It’s funny to think that of all the tens of thousands of birds names published over the years, there was a first.
But it’s true. At the very head of the chronological list stands Linnaeus’s Vultur Gryphus, the great Andean Condor, followed by an equally impressive creature, the Harpy Eagle. And then, third on the page and third in the history of the ornithological binomial, comes this bird:
Linnaeus based his description in part on this painting in Eleazar Albin’s Natural History of Birds. Albin had encountered this specimen in the 1720s or early ’30s, “at the George Tavern at Charing-Cross, with the Cassowares,” and he adopted the name given by the bird’s “keepers” there, the Western King of the Vultures, Rex Warwouwerum Occidentalis. George Edwards, too, though he complains about the inaccuracies in Albin’s painting, takes over his predecessor’s name, calling the bird The King of the Vultures in his own work a decade later.
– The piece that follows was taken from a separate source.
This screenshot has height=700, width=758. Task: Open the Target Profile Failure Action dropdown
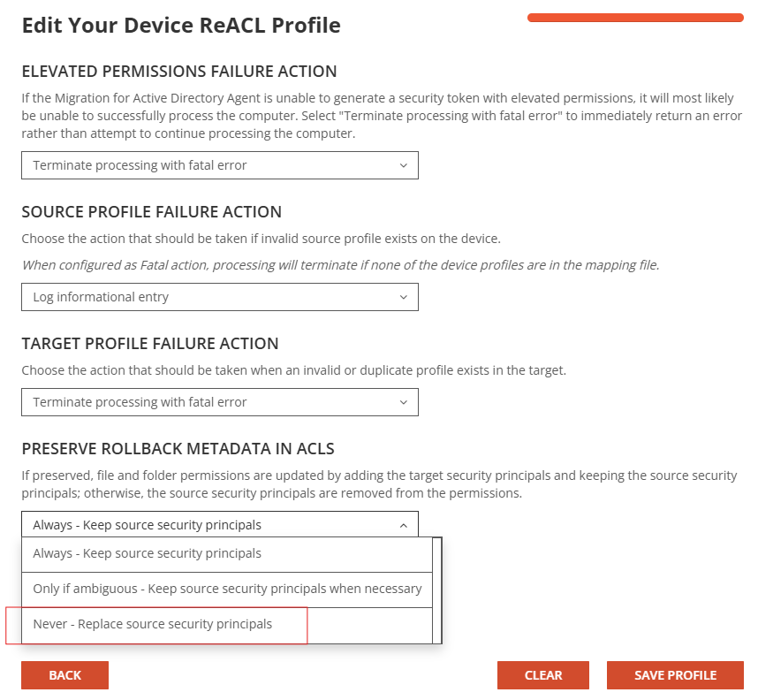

The Archiater cites both men as he names the Vultur in 1758, but he declines to follow either in his choice of epithet for his “new” species. Instead of christening the bird V. rex, Linnaeus (perhaps, if I read Jobling right, inspired by a manuscript note in his copy of Edwards) looked to another form of monarchy and called it Vultur papa, the Pope Vulture.
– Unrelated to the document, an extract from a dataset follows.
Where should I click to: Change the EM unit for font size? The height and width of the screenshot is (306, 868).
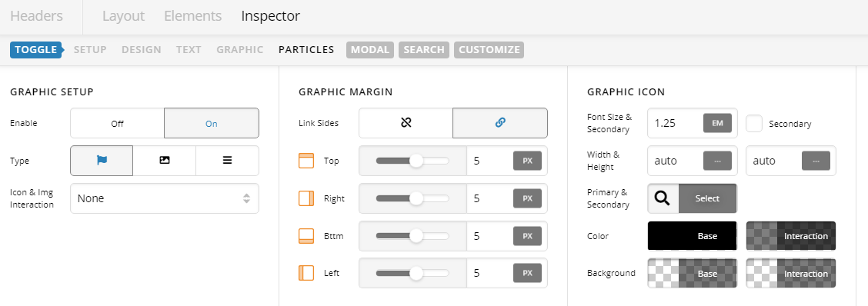tap(717, 123)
I don’t think he meant it as a compliment.
The 1758 edition of the Systema marks the beginning of modern taxonomic history, but that same fateful year was also when all of Linnaeus’s published writings were placed on the Index and condemned to be burnt as dangerous and immoral. It’s not clear whether the Vatican’s censors had objected to Linnaeus’s graphic descriptions of the salacious lives of plants or had discovered in the Systema some hint of an attack on the “fixity” of species — but whatever the reason, I’d be surprised if the son of a Lutheran vicar took it well.
There’s no flattery, and maybe much of its opposite, in the way those terse Latin words lie on the page:
The pope (3) is a vulture with nostrils covered by warts and a naked crown and neck.
That end of the bird is further described in unappealingly suggestive terms:
He can draw the head and neck, which look as if they had been skinned, back into the sheath of the lower neck’s downy skin.
Linnaeus’s Pope Vulture — we’ve gone back to calling it the King Vulture in English, but it retains the epithet papa — stands at the head of a long line of clerical birds, cardinals and monklets and nunlets and maybe even prothonotaries, and I’m sure that some of those names, too, are meant to poke fun at their human namesakes — none of them, though, with quite the same ferocity that I think shines through here.